YOUR GOAL — Note the line containing "You are a GUI"; from it through the last line below, give only those lines again, exactly, both ends included, skipping pictures.

INFORMATION PROVIDED —
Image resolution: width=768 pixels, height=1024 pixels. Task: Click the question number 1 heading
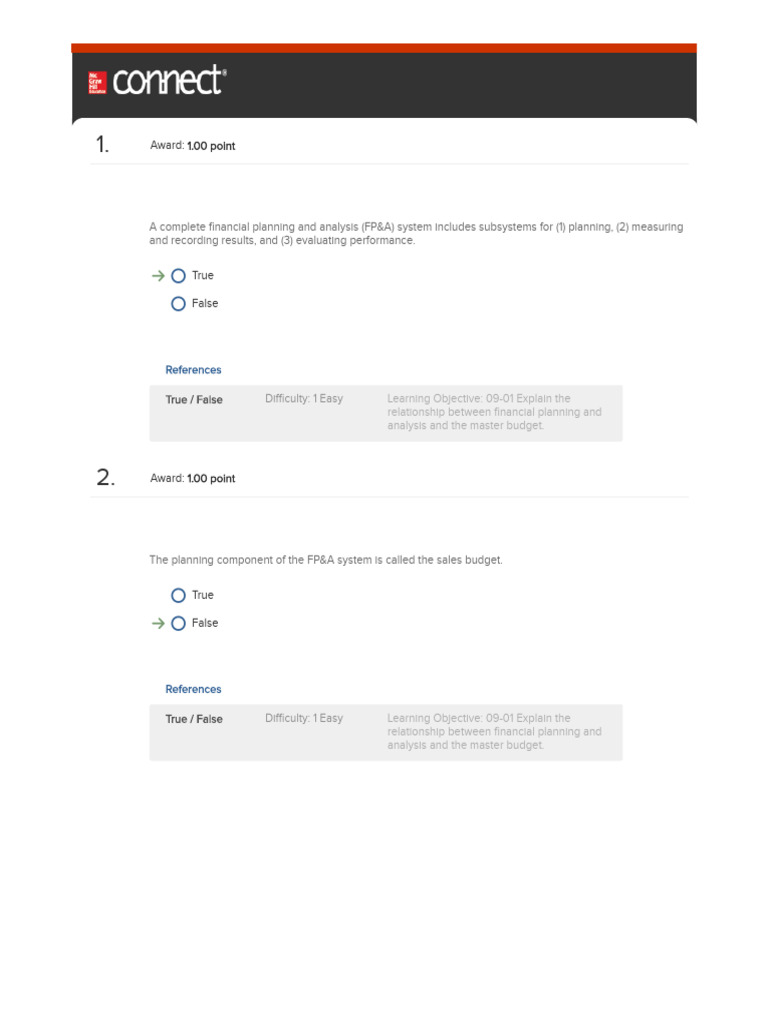point(103,145)
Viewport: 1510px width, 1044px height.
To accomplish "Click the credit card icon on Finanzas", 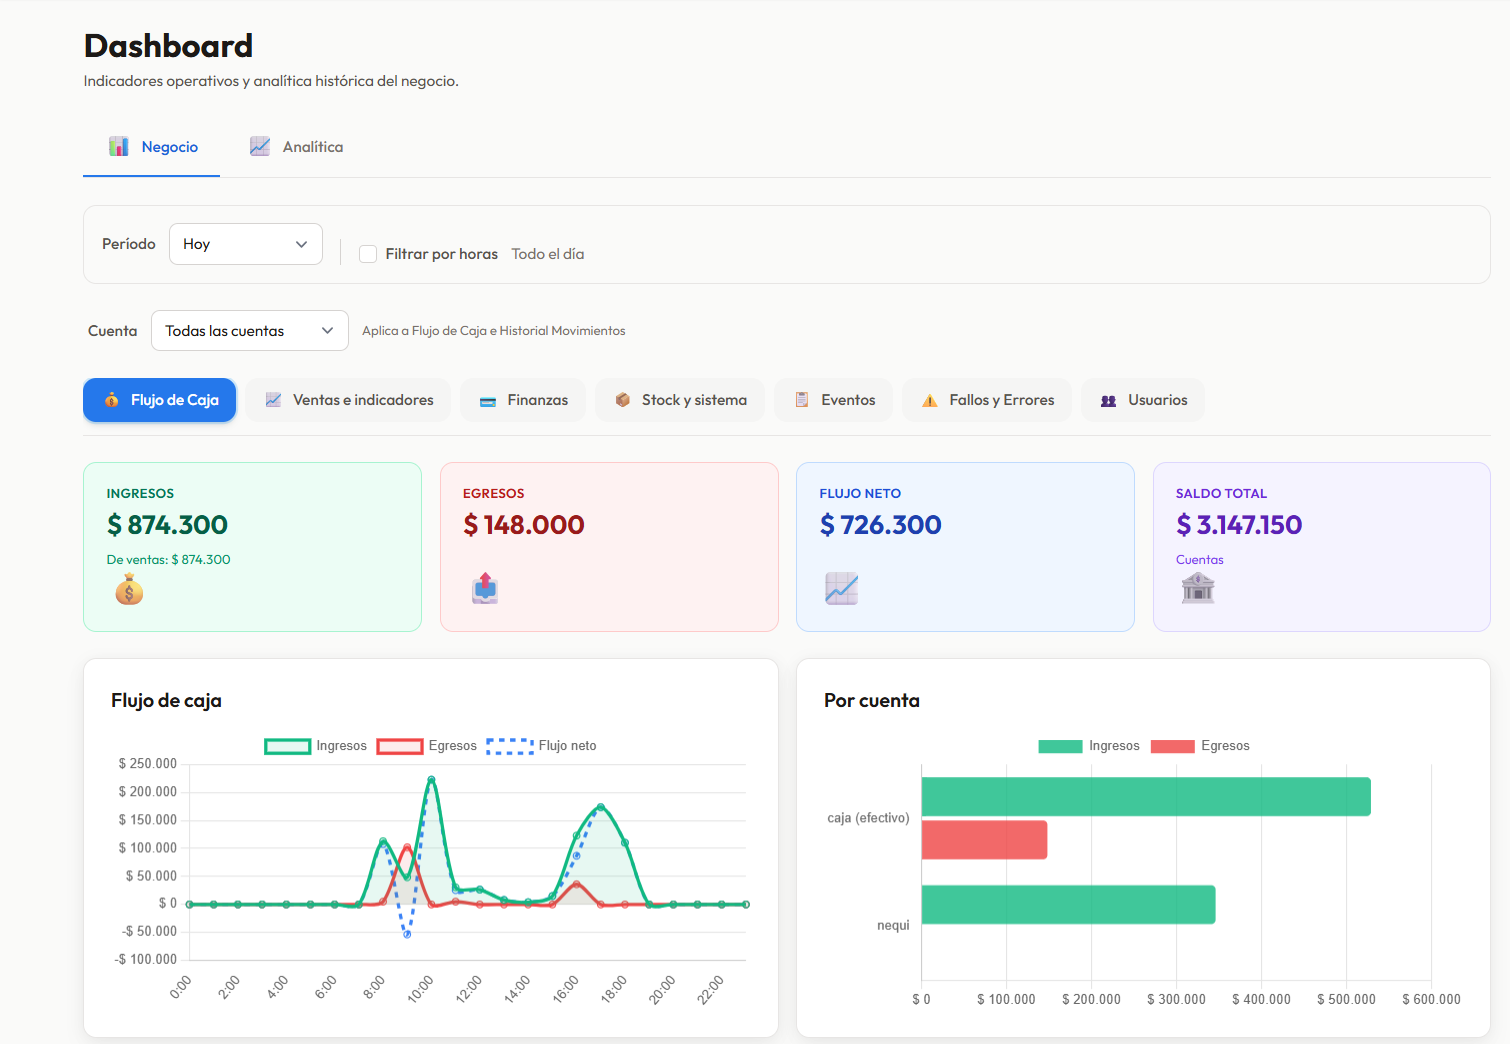I will (x=488, y=401).
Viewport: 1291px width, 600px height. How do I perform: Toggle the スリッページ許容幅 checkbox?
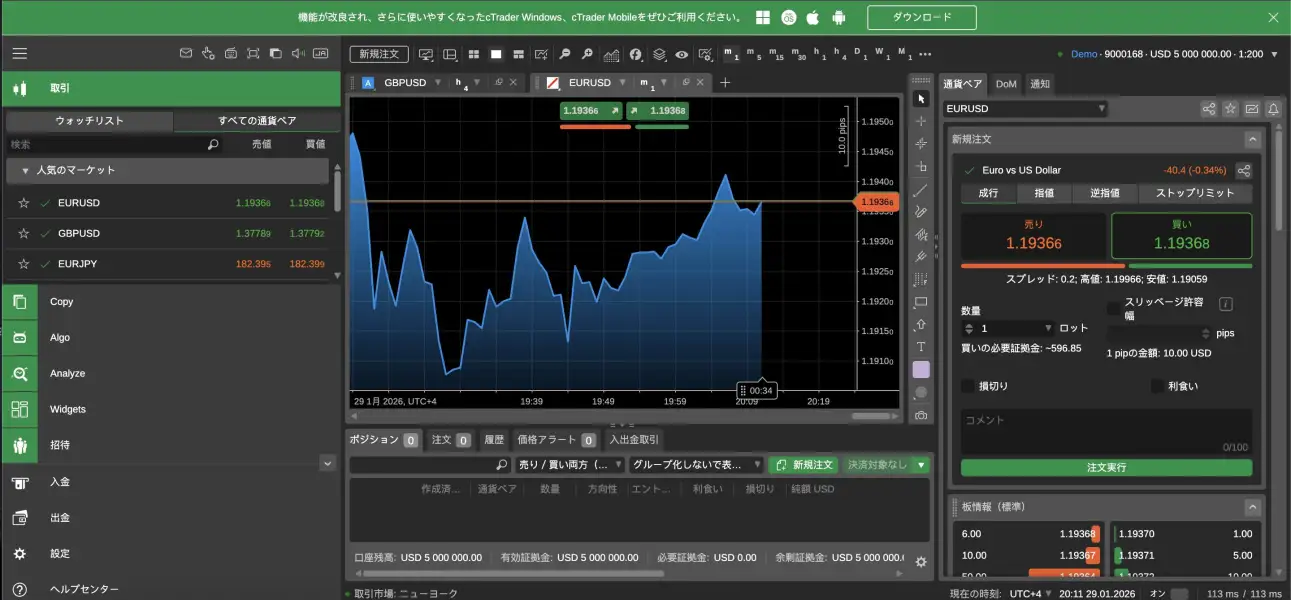coord(1114,309)
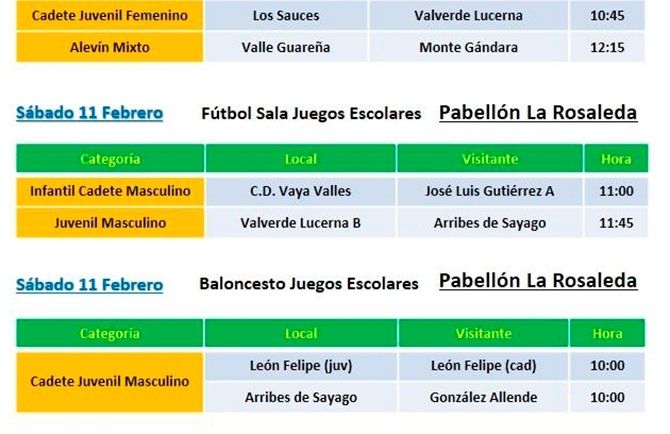Image resolution: width=670 pixels, height=434 pixels.
Task: Click the González Allende visitor cell
Action: pyautogui.click(x=483, y=397)
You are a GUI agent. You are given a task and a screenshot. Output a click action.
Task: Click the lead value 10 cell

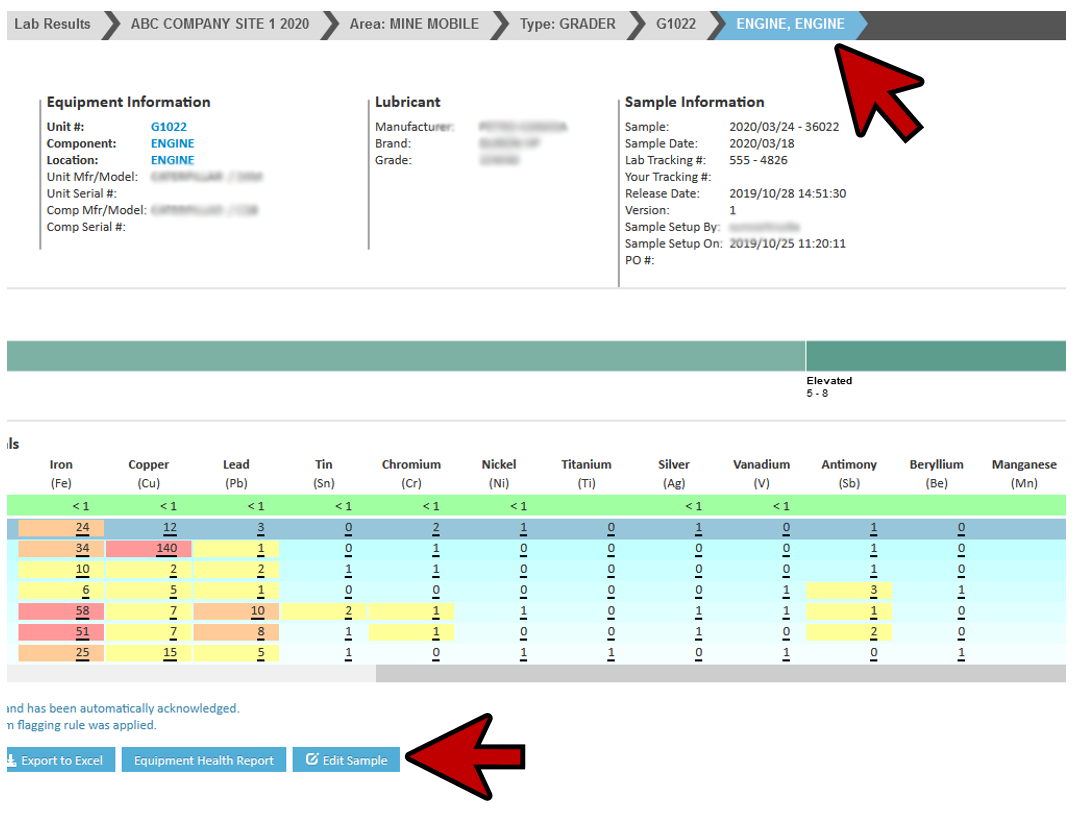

OUTPUT FOR THIS TASK —
You are a GUI agent. You are given a task and a screenshot. Output a click action.
Task: Click the lead value 10 cell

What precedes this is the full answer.